Morgan winced. It was an accident, the child couldn't have known. And it only hit a raw spot because he'd just been thinking about his haughty Aunt Abigail, not because it still bothered him. He was long past being bothered by such things. Hers had been only the first harsh lesson; he'd since become used to not belonging, and it meant little to him. As did most things. His heart was as impervious as the granite of the Rockies, and he liked it that way.

"Doesn't anybody want you, either?"

Morgan didn't know if it was the poignant words themselves, or the fact that the child uttered them without emotion, evincing nothing more than curiosity, that made him speak at last.

"No," he said. "And I don't want anybody."

The child sighed.

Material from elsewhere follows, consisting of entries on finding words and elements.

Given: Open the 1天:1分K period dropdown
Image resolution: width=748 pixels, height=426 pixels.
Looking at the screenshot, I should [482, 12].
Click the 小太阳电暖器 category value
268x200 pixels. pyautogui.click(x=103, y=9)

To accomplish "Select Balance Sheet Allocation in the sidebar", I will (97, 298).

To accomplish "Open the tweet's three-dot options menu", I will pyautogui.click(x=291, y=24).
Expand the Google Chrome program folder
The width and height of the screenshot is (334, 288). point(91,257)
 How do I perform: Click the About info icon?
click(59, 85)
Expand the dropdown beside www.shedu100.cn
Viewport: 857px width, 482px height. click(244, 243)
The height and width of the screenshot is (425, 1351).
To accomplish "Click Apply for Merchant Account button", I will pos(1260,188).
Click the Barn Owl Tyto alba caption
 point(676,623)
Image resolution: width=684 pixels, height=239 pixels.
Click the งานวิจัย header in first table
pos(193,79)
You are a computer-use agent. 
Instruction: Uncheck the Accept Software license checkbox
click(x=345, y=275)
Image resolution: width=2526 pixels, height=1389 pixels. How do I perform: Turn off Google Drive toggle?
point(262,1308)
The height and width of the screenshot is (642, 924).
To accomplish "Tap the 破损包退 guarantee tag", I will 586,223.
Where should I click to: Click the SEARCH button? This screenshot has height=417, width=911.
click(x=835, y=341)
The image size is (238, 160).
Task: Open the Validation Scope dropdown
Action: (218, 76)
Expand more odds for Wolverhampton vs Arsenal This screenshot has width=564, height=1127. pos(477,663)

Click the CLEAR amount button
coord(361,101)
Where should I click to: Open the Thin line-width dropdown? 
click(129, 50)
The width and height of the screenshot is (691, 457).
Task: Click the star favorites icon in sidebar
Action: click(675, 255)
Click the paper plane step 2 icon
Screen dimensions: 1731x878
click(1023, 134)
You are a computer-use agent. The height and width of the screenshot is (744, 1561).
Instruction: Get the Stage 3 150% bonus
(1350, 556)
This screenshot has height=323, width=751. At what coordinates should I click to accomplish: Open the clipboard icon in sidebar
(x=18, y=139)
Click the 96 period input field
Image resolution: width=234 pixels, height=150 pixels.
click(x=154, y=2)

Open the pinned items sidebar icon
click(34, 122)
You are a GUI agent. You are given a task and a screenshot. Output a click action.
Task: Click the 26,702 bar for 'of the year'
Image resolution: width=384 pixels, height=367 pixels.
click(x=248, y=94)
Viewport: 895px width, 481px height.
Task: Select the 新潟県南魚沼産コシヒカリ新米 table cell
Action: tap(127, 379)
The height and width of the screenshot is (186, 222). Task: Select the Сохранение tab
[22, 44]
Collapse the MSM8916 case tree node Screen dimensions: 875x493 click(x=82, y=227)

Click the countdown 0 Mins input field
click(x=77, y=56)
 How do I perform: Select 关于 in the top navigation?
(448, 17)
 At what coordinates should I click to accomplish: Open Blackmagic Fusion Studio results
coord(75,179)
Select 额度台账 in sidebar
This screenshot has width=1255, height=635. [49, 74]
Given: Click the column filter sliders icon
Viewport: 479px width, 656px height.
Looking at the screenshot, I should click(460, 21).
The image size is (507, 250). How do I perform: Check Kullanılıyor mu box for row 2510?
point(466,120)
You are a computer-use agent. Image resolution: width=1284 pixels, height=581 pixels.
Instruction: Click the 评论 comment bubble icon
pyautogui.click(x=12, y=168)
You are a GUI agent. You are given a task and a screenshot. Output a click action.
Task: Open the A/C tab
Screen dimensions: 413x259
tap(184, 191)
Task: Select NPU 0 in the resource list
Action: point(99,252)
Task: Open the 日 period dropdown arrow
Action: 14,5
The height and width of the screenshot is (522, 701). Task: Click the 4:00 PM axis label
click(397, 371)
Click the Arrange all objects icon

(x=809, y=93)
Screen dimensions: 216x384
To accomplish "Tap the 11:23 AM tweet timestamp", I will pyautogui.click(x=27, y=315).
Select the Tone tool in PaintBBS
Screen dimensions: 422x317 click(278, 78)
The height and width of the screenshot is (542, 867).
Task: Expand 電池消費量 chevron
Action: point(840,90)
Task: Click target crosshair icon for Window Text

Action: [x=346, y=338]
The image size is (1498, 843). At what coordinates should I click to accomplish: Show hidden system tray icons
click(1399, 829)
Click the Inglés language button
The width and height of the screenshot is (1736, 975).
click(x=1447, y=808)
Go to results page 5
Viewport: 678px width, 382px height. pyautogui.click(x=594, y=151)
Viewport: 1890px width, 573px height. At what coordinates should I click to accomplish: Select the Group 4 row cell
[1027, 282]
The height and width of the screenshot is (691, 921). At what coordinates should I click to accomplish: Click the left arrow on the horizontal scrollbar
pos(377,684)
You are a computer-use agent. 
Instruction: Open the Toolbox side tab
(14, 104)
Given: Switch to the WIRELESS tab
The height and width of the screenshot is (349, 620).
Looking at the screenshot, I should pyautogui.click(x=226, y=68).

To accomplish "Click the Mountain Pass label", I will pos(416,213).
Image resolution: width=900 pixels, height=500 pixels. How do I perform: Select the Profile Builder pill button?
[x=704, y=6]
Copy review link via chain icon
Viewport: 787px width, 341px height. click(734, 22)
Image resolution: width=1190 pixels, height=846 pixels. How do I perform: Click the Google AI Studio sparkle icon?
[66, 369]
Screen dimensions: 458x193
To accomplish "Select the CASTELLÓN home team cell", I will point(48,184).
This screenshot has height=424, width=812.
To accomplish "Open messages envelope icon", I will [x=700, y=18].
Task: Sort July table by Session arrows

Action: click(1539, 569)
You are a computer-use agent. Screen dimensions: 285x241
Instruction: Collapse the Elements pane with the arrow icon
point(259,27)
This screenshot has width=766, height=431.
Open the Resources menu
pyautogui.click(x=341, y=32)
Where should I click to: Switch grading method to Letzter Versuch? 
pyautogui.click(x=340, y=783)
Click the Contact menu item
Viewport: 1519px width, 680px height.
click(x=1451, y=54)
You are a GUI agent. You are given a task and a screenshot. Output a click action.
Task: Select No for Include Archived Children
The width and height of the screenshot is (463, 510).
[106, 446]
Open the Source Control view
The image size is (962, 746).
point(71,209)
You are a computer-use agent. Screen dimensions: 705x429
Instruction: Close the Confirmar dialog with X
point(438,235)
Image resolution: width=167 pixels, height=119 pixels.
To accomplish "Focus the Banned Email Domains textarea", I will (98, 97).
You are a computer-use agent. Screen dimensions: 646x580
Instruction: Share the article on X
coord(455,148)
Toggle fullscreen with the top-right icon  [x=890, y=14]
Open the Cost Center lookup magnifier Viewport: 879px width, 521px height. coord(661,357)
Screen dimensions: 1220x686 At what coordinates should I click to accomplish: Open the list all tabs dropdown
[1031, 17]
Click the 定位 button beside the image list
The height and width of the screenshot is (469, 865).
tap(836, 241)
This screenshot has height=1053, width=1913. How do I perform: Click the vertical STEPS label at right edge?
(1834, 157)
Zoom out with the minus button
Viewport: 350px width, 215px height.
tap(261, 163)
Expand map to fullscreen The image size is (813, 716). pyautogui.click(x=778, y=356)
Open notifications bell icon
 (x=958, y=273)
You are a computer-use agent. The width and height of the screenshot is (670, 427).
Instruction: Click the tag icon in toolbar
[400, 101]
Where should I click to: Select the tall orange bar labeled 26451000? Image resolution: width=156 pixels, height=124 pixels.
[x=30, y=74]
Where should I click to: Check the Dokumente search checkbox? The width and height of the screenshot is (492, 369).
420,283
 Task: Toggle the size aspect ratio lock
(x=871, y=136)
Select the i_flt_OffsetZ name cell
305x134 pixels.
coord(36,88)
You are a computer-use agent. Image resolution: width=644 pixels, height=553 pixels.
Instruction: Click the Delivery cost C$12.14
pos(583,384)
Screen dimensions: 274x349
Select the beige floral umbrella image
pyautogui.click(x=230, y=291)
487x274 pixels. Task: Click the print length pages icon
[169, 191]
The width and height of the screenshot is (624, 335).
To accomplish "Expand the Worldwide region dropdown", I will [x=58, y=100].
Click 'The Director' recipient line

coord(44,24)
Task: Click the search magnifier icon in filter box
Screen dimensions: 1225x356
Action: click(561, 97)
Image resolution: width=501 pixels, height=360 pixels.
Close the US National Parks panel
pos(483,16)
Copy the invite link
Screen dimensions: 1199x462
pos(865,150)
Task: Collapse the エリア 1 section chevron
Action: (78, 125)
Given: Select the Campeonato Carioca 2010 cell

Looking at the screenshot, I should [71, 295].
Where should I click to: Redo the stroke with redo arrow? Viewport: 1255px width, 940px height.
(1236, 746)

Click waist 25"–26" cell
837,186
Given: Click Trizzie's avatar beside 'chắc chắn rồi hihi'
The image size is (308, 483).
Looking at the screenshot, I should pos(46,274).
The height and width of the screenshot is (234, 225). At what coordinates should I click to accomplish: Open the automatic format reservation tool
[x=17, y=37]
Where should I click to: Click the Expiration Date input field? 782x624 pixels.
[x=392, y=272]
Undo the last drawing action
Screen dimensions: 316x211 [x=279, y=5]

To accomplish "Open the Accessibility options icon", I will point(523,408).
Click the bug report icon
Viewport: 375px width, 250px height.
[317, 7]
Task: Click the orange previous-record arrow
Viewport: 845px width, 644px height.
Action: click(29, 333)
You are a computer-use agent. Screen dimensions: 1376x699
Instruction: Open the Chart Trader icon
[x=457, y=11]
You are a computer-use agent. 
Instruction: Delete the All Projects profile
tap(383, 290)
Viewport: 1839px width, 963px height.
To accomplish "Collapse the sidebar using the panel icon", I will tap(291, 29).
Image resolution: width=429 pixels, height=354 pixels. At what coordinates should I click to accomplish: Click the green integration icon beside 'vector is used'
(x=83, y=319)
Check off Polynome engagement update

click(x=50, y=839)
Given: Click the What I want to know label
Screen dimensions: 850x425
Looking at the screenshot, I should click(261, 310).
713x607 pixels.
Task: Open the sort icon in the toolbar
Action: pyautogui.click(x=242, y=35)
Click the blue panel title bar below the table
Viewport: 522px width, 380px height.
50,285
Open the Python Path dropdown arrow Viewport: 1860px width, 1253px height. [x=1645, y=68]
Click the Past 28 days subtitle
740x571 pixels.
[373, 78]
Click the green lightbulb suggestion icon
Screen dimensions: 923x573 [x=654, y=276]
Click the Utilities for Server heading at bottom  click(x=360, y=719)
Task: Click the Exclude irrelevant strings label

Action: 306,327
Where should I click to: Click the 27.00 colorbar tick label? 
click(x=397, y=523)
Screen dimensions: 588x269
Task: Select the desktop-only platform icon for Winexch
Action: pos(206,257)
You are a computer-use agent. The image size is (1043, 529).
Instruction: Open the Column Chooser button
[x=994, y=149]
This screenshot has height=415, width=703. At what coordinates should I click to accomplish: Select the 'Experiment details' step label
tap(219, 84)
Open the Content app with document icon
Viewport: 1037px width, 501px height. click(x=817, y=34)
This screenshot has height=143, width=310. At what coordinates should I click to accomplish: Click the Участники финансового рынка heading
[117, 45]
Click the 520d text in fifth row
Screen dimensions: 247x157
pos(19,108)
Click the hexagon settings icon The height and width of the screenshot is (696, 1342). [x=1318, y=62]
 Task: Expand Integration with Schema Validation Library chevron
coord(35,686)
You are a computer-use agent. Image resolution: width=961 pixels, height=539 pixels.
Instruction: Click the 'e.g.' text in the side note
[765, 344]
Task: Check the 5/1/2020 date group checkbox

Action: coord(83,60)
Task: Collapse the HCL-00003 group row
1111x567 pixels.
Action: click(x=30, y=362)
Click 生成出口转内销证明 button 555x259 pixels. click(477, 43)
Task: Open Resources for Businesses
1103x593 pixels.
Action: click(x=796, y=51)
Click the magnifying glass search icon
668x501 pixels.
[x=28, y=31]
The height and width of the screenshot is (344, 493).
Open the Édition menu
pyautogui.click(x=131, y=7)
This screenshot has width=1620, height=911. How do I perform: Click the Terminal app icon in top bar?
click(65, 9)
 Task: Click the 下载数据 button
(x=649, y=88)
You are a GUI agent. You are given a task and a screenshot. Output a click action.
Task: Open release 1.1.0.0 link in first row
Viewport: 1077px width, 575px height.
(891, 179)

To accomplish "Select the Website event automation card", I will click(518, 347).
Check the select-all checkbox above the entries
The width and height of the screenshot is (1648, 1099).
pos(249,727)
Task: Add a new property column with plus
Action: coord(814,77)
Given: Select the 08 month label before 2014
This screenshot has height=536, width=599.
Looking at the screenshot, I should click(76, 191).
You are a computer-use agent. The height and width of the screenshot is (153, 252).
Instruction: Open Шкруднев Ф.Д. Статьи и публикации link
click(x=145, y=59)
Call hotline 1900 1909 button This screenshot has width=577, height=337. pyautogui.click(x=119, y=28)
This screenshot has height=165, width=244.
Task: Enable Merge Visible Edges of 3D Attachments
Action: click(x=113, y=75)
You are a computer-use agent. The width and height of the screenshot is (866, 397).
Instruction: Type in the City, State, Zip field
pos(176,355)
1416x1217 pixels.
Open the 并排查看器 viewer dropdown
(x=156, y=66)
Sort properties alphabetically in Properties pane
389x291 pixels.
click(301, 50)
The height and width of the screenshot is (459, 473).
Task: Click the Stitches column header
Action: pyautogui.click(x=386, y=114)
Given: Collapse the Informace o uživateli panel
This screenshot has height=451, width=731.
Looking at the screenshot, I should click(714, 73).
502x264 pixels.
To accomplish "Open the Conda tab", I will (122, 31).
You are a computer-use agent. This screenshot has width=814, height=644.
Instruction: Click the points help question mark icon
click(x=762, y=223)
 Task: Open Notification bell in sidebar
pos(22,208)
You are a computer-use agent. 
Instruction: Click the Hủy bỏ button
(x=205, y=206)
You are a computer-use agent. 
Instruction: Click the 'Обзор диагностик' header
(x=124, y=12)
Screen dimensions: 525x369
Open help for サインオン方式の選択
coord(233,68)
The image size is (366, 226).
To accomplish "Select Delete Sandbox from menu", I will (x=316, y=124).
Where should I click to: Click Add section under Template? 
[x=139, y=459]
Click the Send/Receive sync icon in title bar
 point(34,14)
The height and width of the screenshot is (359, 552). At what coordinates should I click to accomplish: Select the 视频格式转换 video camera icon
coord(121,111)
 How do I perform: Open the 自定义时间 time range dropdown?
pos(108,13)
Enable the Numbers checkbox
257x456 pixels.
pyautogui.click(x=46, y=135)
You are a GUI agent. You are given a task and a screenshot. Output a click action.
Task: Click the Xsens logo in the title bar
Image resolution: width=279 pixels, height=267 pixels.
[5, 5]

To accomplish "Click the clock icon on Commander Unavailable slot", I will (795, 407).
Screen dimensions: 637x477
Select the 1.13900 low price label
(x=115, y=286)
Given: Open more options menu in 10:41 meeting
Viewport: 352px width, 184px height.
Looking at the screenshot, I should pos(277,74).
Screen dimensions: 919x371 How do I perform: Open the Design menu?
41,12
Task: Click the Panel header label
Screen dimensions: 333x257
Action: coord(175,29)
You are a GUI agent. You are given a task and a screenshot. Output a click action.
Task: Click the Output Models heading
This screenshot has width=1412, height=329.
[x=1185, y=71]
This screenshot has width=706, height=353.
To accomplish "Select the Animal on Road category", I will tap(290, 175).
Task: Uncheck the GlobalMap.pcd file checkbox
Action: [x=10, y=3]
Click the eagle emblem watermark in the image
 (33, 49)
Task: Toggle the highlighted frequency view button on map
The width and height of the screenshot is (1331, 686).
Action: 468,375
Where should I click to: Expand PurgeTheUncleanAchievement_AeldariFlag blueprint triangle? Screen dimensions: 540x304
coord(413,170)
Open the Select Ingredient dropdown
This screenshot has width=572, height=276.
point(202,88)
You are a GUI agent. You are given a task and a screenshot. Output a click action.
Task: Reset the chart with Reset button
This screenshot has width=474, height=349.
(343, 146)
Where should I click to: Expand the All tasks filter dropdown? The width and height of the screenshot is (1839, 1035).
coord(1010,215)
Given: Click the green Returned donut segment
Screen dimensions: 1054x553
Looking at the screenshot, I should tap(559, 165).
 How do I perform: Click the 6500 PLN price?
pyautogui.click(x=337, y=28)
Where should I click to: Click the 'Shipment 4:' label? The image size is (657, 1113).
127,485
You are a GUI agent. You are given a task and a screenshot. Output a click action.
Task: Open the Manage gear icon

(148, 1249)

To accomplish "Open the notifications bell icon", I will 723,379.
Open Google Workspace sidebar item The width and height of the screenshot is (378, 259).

A boy, Morgan thought with certainty now; even at this age there was something masculine about the way the child stood, hands jammed into the pockets of his wool pants.

"Me, neither," he said. "But I'm just a kid, so I have to have somebody."

It was spoken in the weary tone of one much older, and Morgan couldn't help wondering what had brought the child—what was he, five? Six? Seven at the outside—to this pass. Nor could he help remembering just what it had felt like, to not belong anywhere, and how hard it had been to cover up the fear.

"Your aunt?" he asked, remembering what the boy had said. "This is… her place?"

The boy nodded, and Morgan's lips quirked, but something in that wide-eyed gaze kept him from smiling at the fact that the runaway child had only made it as far as the barn.

"It is now. They gave it to her," the child said, "but she had to take me along with it."

"They?"

"The sheriff, and some fella in town who does… law things."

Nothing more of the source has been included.